Des pénuries d'offres d'or noir pourraient se produire "en juillet ou en août", a ajouté le dirigeant. En clair, cette zone rouge signifie que la France risque de voir son déséquilibre entre l'offre et la demande de pétrole se creuser pendant l'été, car nous consommons traditionnellement plus de carburant durant cette période.
Elle est connue pour être la "driving season" aux États-Unis, où les Américains avalent les kilomètres comme des burgers géants durant les grandes vacances. Les Européens roulent aussi, en comptant également les vols aériens et une agriculture qui tourne à plein régime.

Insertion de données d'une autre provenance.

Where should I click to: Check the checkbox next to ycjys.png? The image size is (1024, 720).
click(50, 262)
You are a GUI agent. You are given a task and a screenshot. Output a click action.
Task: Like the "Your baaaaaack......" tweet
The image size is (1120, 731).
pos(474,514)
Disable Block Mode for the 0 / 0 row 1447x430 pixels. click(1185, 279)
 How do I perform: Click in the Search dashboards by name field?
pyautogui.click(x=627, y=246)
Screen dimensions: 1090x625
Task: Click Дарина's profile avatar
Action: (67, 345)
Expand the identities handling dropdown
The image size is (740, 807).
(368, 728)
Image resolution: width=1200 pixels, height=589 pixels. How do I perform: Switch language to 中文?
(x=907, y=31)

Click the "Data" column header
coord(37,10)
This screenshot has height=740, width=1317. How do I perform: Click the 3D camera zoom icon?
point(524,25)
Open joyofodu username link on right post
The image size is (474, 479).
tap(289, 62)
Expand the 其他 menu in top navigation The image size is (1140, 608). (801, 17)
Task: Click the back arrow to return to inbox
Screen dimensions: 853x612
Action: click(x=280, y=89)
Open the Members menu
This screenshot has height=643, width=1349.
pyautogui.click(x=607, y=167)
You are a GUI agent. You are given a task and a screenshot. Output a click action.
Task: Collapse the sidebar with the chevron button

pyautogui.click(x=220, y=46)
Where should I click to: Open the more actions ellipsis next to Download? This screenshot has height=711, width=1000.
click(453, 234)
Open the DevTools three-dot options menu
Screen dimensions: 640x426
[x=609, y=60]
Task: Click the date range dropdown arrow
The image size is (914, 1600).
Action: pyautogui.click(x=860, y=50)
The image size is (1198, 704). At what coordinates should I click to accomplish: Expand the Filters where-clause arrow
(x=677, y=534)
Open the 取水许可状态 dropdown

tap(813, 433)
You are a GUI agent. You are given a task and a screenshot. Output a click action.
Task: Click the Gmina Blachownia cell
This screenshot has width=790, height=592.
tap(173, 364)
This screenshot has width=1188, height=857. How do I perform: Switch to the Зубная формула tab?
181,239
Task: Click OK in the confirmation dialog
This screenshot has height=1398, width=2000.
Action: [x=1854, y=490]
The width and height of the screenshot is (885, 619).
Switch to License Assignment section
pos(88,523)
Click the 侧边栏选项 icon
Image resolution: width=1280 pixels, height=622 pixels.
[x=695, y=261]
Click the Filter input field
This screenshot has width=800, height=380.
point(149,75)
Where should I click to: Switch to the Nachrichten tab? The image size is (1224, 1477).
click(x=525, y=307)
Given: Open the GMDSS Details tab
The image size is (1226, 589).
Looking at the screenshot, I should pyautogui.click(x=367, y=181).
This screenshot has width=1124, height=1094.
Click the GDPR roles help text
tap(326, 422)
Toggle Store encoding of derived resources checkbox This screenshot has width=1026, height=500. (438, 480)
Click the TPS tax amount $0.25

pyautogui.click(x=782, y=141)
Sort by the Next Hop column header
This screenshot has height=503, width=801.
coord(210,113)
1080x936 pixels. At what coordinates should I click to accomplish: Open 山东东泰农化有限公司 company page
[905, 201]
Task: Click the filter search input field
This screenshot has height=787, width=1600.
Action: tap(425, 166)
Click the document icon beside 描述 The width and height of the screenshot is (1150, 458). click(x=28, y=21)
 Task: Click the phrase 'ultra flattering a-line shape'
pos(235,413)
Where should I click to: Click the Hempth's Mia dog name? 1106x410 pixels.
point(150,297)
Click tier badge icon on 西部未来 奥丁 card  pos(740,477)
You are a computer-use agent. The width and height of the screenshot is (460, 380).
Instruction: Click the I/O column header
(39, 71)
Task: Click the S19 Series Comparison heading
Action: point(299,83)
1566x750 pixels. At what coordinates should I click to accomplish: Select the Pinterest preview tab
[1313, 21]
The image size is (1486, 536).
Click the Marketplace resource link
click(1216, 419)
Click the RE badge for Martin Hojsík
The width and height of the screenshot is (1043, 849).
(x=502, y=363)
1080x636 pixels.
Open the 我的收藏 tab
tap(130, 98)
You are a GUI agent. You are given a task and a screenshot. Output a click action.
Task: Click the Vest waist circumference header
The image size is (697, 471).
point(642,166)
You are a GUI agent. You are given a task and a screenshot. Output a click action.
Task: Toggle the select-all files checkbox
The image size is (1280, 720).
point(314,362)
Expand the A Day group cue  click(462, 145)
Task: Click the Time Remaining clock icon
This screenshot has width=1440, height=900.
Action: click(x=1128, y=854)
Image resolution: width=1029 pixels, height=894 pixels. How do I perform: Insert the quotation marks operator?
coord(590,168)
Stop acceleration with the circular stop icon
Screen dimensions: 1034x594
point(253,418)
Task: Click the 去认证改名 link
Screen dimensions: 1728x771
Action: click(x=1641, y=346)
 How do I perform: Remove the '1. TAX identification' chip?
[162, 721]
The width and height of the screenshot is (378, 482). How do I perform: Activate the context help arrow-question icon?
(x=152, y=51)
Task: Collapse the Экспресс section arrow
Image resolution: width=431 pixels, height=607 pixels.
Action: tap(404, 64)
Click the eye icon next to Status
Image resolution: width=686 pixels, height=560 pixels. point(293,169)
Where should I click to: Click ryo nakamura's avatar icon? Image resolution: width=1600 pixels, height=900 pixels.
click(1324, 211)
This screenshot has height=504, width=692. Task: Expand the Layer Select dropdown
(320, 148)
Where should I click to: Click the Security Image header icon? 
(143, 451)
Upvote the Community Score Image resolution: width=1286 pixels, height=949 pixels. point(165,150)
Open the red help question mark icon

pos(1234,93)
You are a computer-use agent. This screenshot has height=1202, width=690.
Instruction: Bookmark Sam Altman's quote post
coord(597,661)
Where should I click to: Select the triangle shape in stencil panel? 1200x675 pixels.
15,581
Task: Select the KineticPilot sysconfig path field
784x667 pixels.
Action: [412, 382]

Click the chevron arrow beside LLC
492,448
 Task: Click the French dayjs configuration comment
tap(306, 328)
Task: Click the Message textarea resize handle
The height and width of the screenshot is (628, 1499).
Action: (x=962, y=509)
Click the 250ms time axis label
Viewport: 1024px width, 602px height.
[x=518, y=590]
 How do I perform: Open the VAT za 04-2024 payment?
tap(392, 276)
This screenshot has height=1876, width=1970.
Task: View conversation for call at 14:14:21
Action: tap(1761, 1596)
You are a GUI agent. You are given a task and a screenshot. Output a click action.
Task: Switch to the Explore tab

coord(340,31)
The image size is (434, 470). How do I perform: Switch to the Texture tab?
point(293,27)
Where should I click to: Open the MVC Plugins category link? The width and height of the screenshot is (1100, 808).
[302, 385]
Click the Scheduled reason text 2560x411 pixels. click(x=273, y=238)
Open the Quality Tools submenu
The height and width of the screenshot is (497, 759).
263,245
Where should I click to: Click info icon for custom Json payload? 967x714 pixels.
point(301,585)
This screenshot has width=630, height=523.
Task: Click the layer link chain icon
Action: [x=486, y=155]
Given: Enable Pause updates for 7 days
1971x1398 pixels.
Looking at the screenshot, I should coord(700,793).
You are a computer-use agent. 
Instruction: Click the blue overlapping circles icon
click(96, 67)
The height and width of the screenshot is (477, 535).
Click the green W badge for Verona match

Cet ensemble de mouvements crée plus de demande. Si, en face, la production circule mal et des infrastructures pétrolières sont détruites par les bombardements, vous risquez de manquer de pétrole. Cette menace ferait de nouveau grimper les prix du baril de Brent. En conséquence, la facture du plein d'essence devrait encore continuer d'augmenter.
Depuis le début de la guerre, on a connu des journées où le baril de Brent flirtait avec les 120 dollars, avant de retomber (il se situe autour des 105 dollars en ce moment). Si on manque de pétrole à l'échelle mondiale, le baril va s'installer à 120 ou 130 dollars.
Le directeur de l'AIE avait déjà dit que nous étions "face à une crise plus grave que 1973, 1979 et 2022 réunies". Il se trompe sans doute un peu, car les automobilistes consomment moins : -11% en avril et -14% en mai malgré les ponts. Les gens vont moins rouler donc les besoins de pétrole seront sans doute moins importants que d'habitude.
De son côté, Donald Trump n'a pas intérêt à entretenir une tension sur les prix et une pénurie. Celui-ci prendrait un risque électoral avant les élections de mi-mandat aux États-Unis à garder un prix du gallon d'essence à 4 dollars 60 (contre moins de 3 dollars habituellement). Même son de cloche pour les Iraniens, qui ne savent plus où stocker leur pétrole et se doivent de l'écouler.